Interview with Som-boon Chung-pram-pree otherwise known as Moo who is the Executive Secretary for the International Network of Engaged Buddhists currently based in Thailand.
Can you please tell us a little bit about the effect that you have seen of COVID-19 in Thailand?
Moo: When the COVID-19 pandemic started, Thailand is the first country out of China to have cases of COVID-19. In the beginning situation in January and February it was quite hectic, we didn’t know much about the virus because of the limited information. That caused worry the people of any level of the society. In the beginning, the Buddhist Sangha (community) in Thai society what they can do is just to give a praising and a make Buddhist chanting for the wellbeing of the people. At that time, that’s what they could do. When we knew more information about this virus, with the government, with the local communities, with the health care volunteers, the Buddhist Sangha and the other faith groups have been dealing with that. In March, the Supreme Patriach of the Buddhist society in Thailand has announced to the Buddhist temple to support the poor people, as in the past the Buddhist temple in Thai society had been playing the role at the centre of the community. And with this situation, this crisis situation, the temple became the centre not only for the monks, but also the lay community also helped the temple community to provide food until now in September, the situation in Thailand is quite under control, we don’t have more than 4.000 cases in the country. The situation is quite ok. But with the neighbouring countries like Myanmar, Bangladesh, Nepal, India and other countries, the situation is getting worse.
As you realised the situation was getting worse in neighbouring countries what did the Buddhist community in Thailand do to respond?

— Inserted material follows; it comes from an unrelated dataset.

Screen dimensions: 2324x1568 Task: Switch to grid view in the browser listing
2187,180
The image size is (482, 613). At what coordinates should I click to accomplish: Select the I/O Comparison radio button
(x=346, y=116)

Moo: That’s why in April, the international network of engaged Buddhist partners in those four countries have put up the purpose on the mindful action, COVID-19 emergency response. And with that project, there have been raising funds and support to the local communities through our partners. Right now, we have reached over 26.000 people in the local communities, some of them women vulnerable in the communities, [people living in] slums, as well as the people living in the refugee camps like in Myanmar and also in the remote areas in Bangladesh. This is what we have to support them, we still have limited funding to support. Now the number of the cases in India and Myanmar are increasing. We need to help raising more funding to support the local communities through our partners. And with our partners a lot of Buddhist communities in those countries, even [if] they are minorities in those countries, they also support. For example, in Bangladesh, they also reach out to Muslim communities in those areas as well, or in India to the Hindu communities. This is the work that is using that this tragedy to make a collaboration and support to each other amongst the faith communities in the local area.